(Saved data entries)
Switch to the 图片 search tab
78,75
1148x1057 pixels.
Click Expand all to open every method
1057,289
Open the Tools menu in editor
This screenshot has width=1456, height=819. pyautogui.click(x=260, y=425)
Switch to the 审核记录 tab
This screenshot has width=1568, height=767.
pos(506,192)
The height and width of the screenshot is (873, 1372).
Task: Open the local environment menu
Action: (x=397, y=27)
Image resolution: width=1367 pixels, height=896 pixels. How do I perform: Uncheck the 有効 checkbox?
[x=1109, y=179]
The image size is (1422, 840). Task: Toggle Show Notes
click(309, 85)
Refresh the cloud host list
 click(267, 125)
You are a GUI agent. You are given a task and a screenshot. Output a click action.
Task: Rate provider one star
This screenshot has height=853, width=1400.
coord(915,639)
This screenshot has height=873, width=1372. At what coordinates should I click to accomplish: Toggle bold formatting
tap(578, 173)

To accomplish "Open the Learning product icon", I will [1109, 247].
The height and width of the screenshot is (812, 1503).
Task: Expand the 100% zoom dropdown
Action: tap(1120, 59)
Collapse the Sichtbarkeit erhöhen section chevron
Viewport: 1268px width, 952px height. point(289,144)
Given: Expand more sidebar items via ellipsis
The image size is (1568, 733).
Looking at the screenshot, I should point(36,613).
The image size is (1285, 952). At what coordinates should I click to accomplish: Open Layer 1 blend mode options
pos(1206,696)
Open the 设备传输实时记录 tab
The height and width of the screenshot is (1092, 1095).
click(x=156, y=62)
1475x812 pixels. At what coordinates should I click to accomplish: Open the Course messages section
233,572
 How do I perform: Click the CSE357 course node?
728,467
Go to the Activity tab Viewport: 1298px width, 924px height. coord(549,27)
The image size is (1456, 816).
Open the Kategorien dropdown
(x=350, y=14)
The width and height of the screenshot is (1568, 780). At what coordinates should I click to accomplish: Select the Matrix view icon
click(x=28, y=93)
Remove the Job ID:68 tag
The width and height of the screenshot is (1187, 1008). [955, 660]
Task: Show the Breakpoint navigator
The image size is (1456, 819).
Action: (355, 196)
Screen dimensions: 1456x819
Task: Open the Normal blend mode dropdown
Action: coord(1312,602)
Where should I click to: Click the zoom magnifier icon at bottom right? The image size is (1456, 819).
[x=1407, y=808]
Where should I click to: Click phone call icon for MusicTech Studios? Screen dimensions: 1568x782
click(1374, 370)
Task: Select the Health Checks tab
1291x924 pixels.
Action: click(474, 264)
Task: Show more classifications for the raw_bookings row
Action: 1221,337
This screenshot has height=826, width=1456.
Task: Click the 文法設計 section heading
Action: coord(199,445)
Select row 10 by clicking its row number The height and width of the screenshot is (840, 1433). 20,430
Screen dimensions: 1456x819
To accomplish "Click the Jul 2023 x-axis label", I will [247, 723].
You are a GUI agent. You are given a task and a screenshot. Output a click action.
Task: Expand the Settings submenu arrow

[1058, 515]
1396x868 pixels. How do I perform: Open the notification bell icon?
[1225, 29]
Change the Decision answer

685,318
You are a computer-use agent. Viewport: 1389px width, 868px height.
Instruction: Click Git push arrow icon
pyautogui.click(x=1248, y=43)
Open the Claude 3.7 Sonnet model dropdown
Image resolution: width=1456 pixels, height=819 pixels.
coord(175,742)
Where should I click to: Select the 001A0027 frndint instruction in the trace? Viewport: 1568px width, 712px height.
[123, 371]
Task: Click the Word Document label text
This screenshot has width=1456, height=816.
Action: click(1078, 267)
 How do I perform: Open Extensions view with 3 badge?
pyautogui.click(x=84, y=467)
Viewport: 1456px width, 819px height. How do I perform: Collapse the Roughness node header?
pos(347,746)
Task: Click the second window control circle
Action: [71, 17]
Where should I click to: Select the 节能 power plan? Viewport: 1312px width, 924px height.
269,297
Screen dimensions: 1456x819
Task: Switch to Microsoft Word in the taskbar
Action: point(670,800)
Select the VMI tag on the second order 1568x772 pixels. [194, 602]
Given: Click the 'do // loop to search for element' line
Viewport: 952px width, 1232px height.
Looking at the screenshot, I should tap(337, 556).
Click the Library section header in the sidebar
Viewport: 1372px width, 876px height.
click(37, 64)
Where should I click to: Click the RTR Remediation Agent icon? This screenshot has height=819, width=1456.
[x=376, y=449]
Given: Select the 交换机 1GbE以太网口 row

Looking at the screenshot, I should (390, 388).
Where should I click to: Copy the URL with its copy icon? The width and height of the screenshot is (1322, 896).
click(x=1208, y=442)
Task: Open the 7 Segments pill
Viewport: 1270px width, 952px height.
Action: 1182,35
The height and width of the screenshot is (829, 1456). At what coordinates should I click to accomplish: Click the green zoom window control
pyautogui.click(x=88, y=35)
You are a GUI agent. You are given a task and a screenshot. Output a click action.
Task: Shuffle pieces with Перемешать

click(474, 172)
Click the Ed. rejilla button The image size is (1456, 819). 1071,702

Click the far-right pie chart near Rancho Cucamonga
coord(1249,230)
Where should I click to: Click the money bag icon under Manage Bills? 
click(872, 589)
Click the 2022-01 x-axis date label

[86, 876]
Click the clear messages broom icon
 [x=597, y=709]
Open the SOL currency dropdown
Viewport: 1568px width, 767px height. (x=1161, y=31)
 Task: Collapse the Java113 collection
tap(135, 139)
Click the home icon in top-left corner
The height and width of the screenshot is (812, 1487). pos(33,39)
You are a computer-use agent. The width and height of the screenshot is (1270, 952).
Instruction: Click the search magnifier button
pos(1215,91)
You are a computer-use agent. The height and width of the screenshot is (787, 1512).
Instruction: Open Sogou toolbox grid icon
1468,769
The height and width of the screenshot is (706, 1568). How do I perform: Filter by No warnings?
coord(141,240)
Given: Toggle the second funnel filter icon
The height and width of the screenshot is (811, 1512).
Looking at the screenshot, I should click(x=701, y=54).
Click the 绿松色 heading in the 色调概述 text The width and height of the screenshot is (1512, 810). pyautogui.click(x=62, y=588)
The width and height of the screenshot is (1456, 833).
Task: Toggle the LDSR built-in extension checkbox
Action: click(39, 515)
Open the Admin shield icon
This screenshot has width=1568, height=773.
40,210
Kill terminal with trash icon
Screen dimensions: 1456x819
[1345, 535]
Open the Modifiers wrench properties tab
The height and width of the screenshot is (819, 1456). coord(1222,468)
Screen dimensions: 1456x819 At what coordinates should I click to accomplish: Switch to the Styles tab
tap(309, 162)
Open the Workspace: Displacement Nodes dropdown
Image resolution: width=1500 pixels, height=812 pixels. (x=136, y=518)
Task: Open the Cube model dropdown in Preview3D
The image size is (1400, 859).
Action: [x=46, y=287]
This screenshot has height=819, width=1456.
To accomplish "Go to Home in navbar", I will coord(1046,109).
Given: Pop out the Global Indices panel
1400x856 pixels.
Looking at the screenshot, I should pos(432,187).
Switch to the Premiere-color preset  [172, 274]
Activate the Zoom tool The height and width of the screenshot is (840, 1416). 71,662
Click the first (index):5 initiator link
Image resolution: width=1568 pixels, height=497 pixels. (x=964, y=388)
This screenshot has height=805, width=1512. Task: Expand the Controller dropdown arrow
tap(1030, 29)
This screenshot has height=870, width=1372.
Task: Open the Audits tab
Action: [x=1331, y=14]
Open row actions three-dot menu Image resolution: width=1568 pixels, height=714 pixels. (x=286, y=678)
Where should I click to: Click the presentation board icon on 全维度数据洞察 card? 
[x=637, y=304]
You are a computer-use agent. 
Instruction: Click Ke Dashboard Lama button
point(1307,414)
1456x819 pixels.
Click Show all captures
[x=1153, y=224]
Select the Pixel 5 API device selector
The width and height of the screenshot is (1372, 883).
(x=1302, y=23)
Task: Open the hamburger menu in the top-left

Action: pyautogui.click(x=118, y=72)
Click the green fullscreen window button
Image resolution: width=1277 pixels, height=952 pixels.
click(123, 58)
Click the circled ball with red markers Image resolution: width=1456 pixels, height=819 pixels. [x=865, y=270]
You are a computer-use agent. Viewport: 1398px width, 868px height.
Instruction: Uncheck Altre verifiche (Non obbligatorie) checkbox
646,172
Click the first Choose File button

▶ [Task details]:
Return, from the data, each line where the string "sidebar" occurs.

▶ [Answer to the problem]:
Given: Expand more sidebar items via ellipsis
Click the Library section header in the sidebar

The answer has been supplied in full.